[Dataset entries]

+ + +

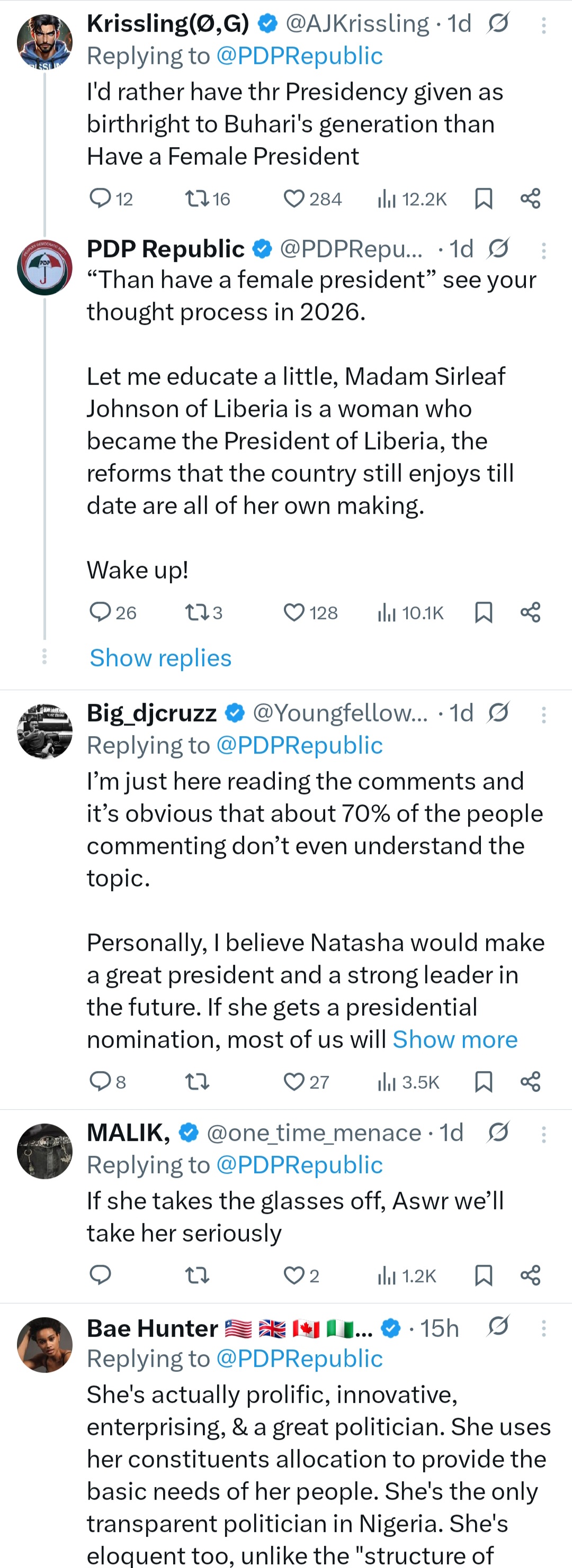Open @one_time_menace profile handle
Screen dimensions: 572x1568
[314, 1133]
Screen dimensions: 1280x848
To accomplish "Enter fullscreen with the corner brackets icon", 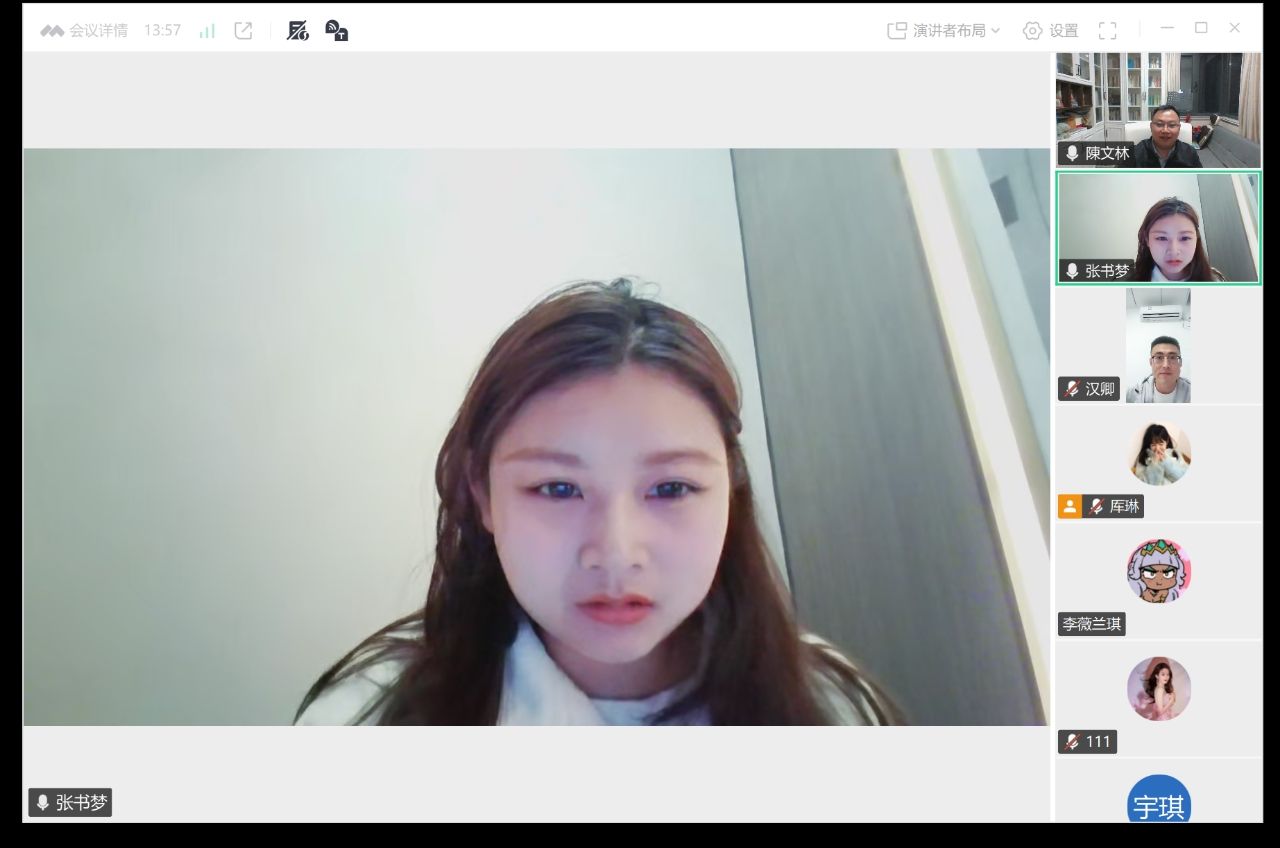I will click(x=1107, y=31).
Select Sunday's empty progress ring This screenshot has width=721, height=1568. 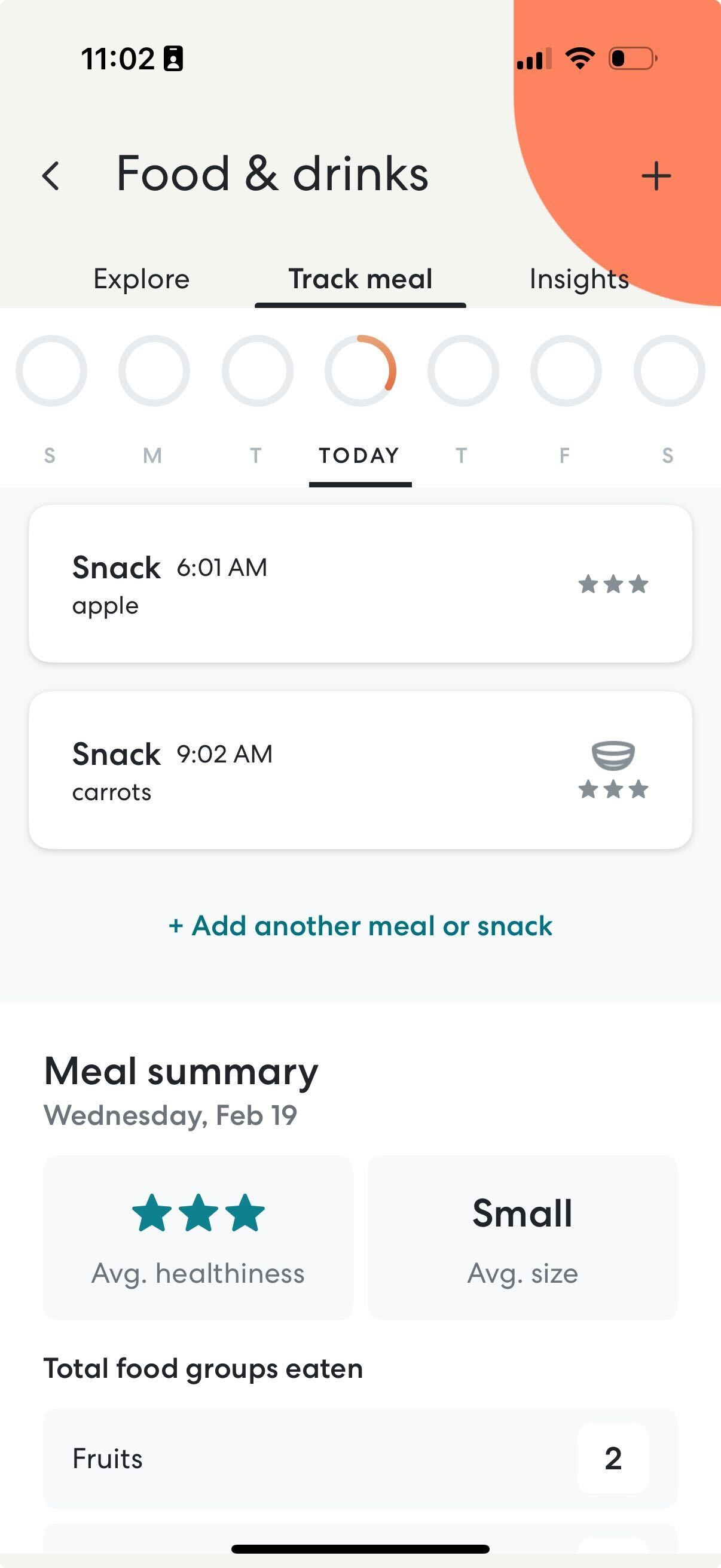click(x=51, y=371)
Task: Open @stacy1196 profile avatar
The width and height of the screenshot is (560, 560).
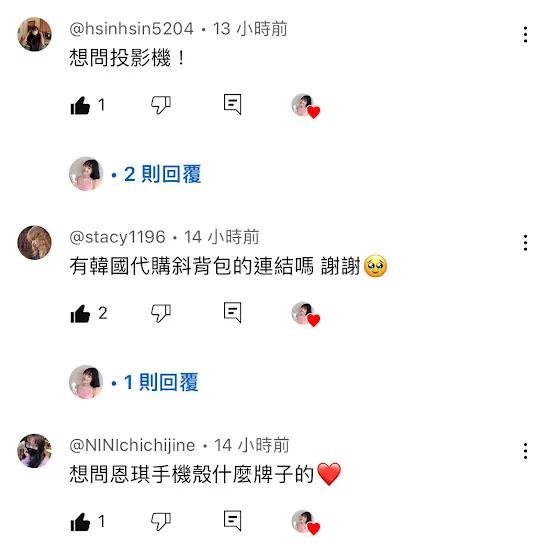Action: tap(35, 242)
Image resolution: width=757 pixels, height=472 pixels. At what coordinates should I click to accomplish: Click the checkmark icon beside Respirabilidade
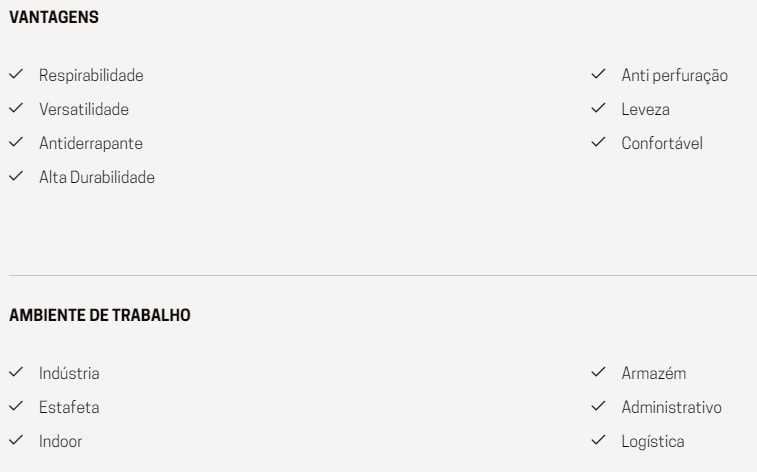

+ + +

Reproduce word for word the lines running from the line with "The width and" through the end of the data, both included, and nothing else; leave out the pictures.

The width and height of the screenshot is (560, 560).
Action: tap(35, 242)
Image resolution: width=757 pixels, height=472 pixels. At what coordinates should I click to accomplish: Click the checkmark icon beside Respirabilidade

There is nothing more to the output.